Adrenal Medulla: Functions as a modified sympathetic ganglion. When stimulated by sympathetic preganglionic neurons (which release ACh acting on nicotinic receptors), it releases epinephrine (EPI) and norepinephrine (NE) directly into the bloodstream, acting as hormones to exert widespread and prolonged "fight or flight" effects throughout the body.
Dual and Single Innervation
Dual Innervation: Most visceral organs receive innervation from both sympathetic and parasympathetic divisions, which can have:
Antagonistic Effects: The most common. For example, the sympathetic division increases heart rate, while the parasympathetic division decreases it.
Cooperative Effects: When both divisions produce different effects that together lead to a unified outcome. An example is the salivary glands: parasympathetic stimulation produces watery, serous saliva, while sympathetic stimulation produces thicker, mucous saliva; both contribute to saliva production for digestion.

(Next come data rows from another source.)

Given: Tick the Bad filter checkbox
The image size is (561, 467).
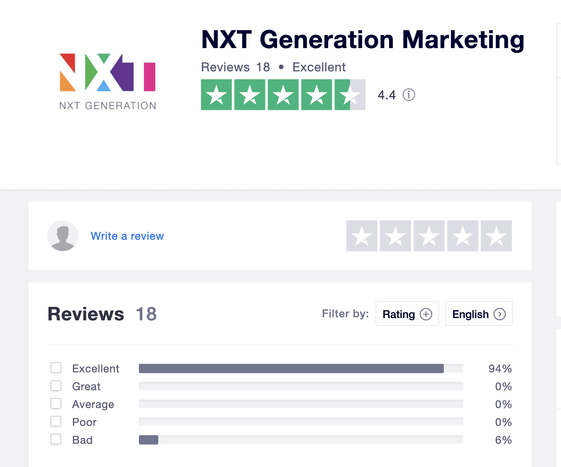Looking at the screenshot, I should click(x=56, y=439).
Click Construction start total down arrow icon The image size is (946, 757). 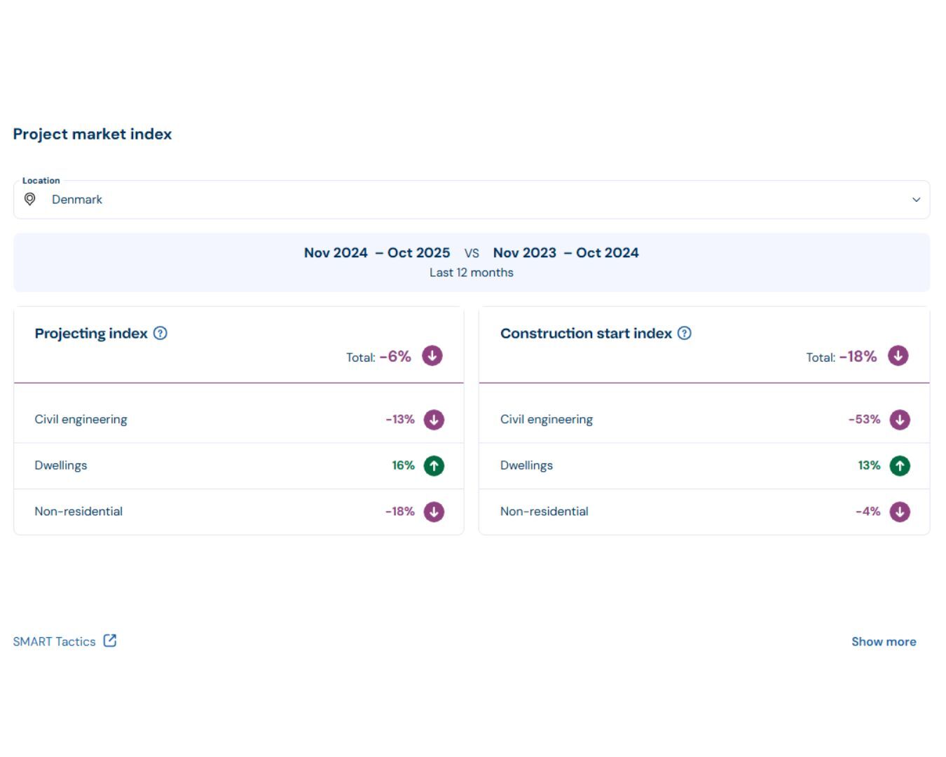point(898,356)
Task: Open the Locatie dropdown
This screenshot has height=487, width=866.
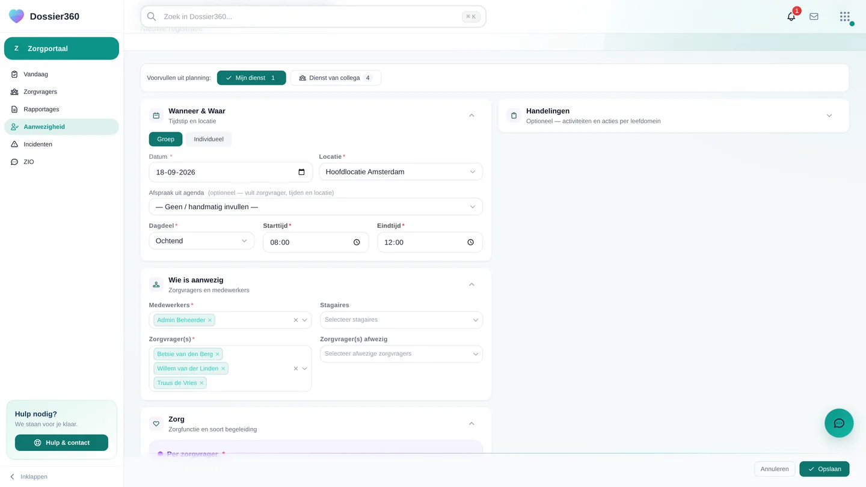Action: pos(401,172)
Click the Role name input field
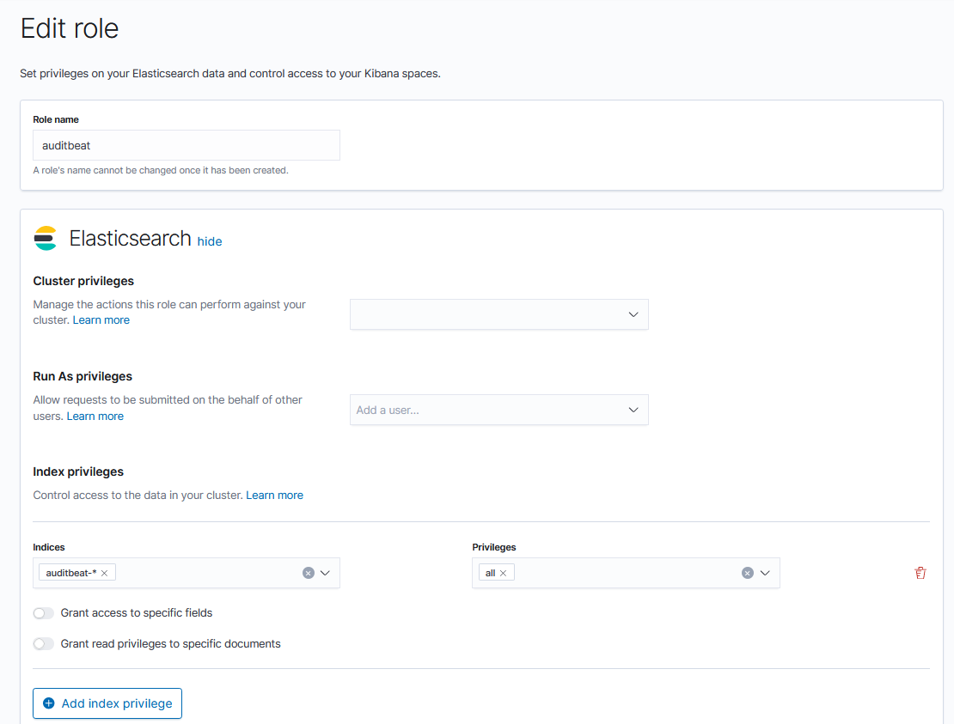This screenshot has height=724, width=954. click(x=187, y=145)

Single Innervation: Some organs receive innervation from only one division (usually sympathetic). An example is sympathetic vasomotion, where most blood vessels are primarily innervated by sympathetic fibers. Increased sympathetic tone causes vasoconstriction through \alpha_1 receptors, while decreased sympathetic tone leads to vasodilation, regulating blood pressure and flow.
ANS Neurotransmitters and Receptors
Neurotransmitters: The primary neurotransmitters of the ANS are acetylcholine (ACh) and norepinephrine (NE).
ACh: Released by all preganglionic neurons (both sympathetic and parasympathetic), all parasympathetic postganglionic neurons, and some sympathetic postganglionic neurons (e.g., those innervating sweat glands).
NE: Primarily released by most sympathetic postganglionic neurons.
Adrenergic: Pertains to nerves that release norepinephrine (and epinephrine) and the receptors that bind to them (e.g., alpha and beta receptors).
Cholinergic: Pertains to nerves that release acetylcholine and the receptors that bind to them (e.g., nicotinic and muscarinic receptors).
Mechanism of Action of Agonists and Antagonists
Phenylephrine (Agonist): An \alpha1 adrenergic agonist. It binds to and stimulates \alpha1 receptors (e.g., in vascular smooth muscle), causing vasoconstriction and pupillary dilation. Used as a decongestant.
Beta-blockers (Antagonist): Such as propranolol, are \beta adrenergic antagonists. They block \beta receptors (especially \beta_1 receptors in the heart), decreasing heart rate and contractility. Used to treat hypertension and arrhythmias.
Pilocarpine (Agonist): A muscarinic cholinergic agonist. It stimulates muscarinic receptors (e.g., in the eye), causing pupillary constriction and increased tear production. Used to treat dry mouth or glaucoma.
Atropine (Antagonist): A muscarinic cholinergic antagonist. It blocks muscarinic receptors, leading to effects like increased heart rate, pupillary dilation, and reduced glandular secretions. Used to treat bradycardia or to dilate pupils during eye exams.
Role of the Hypothalamus in ANS Regulation
The hypothalamus is the main integration center of the ANS, serving as the boss that orchestrates visceral control. It exerts its control over the ANS by influencing brainstem and spinal cord centers. It integrates visceral and emotional information, controlling essential body functions such as body temperature, hunger, thirst, and stress response by coordinating sympathetic and parasympathetic activities. Optional roles include the cerebral cortex (conscious control over some visceral functions, e.g., voluntary bladder control), the brainstem (centers for specific visceral reflexes like cardiovascular and respiratory control), and the spinal cord (mediates many visceral reflexes independently).